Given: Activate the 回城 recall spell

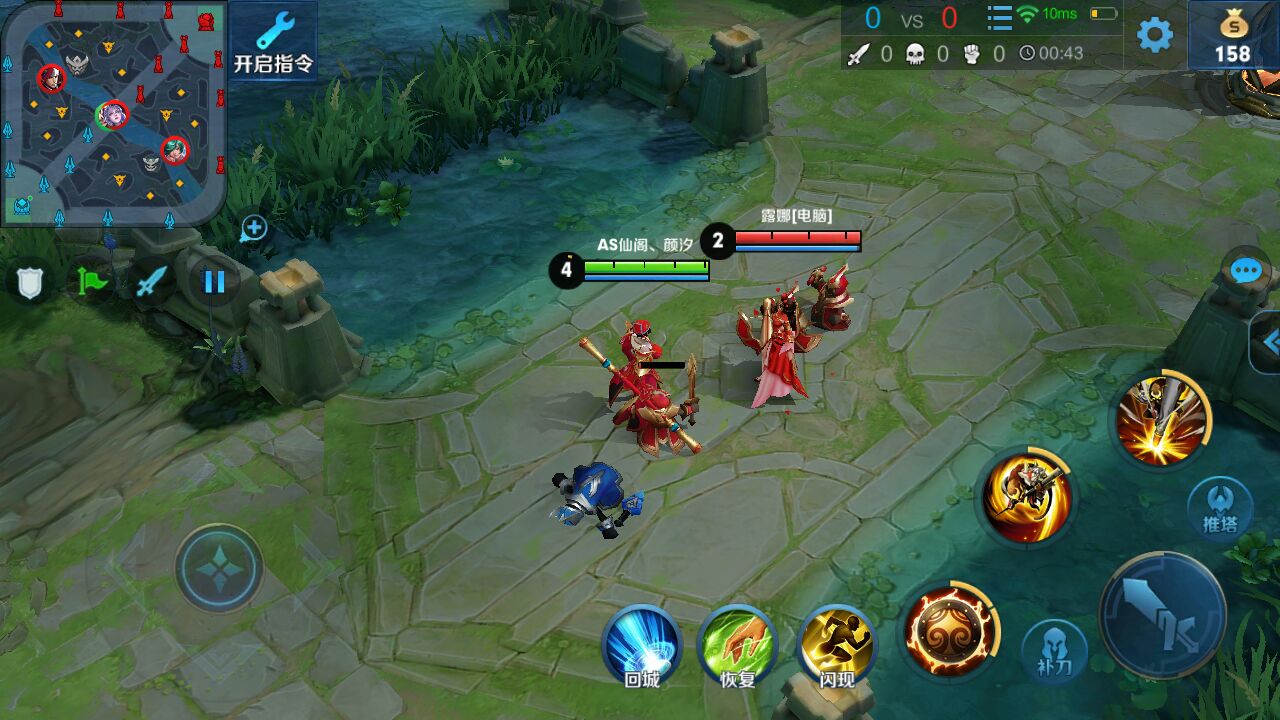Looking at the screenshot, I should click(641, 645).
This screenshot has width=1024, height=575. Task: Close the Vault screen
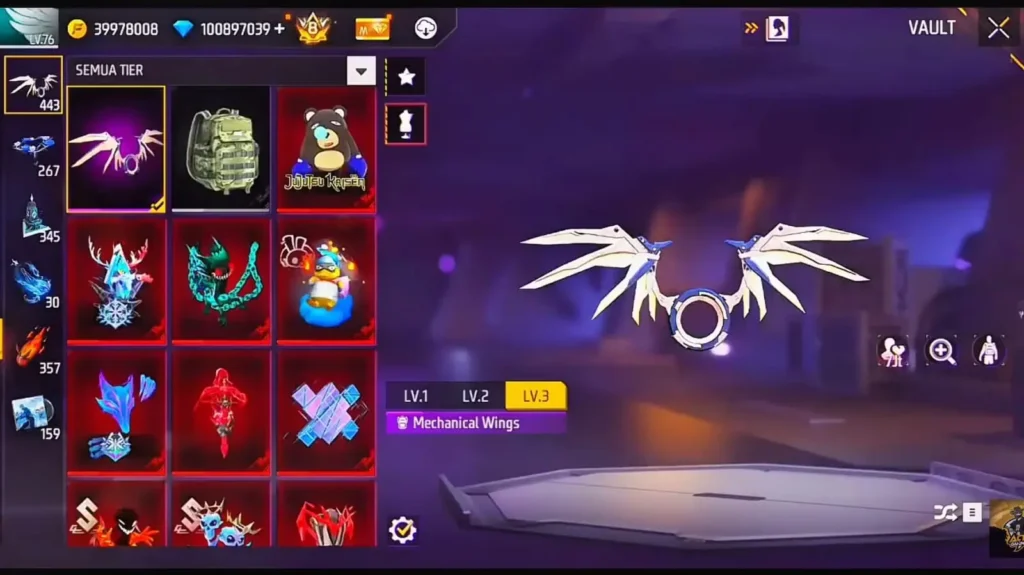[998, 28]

○ ○ ○ ○

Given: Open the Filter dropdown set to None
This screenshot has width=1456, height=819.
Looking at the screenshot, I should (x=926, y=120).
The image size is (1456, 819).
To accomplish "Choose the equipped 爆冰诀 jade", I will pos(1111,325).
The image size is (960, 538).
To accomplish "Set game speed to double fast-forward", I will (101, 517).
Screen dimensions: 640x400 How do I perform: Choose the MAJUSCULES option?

○ ○ ○ ○

> TASK PROMPT: Copy the entries word for word from the line with "The image size is (960, 538)." up to and including the line with "Screen dimensions: 640x400".

> FULL RESPONSE:
The image size is (960, 538).
To accomplish "Set game speed to double fast-forward", I will (101, 517).
Screen dimensions: 640x400 How do I perform: Choose the MAJUSCULES option?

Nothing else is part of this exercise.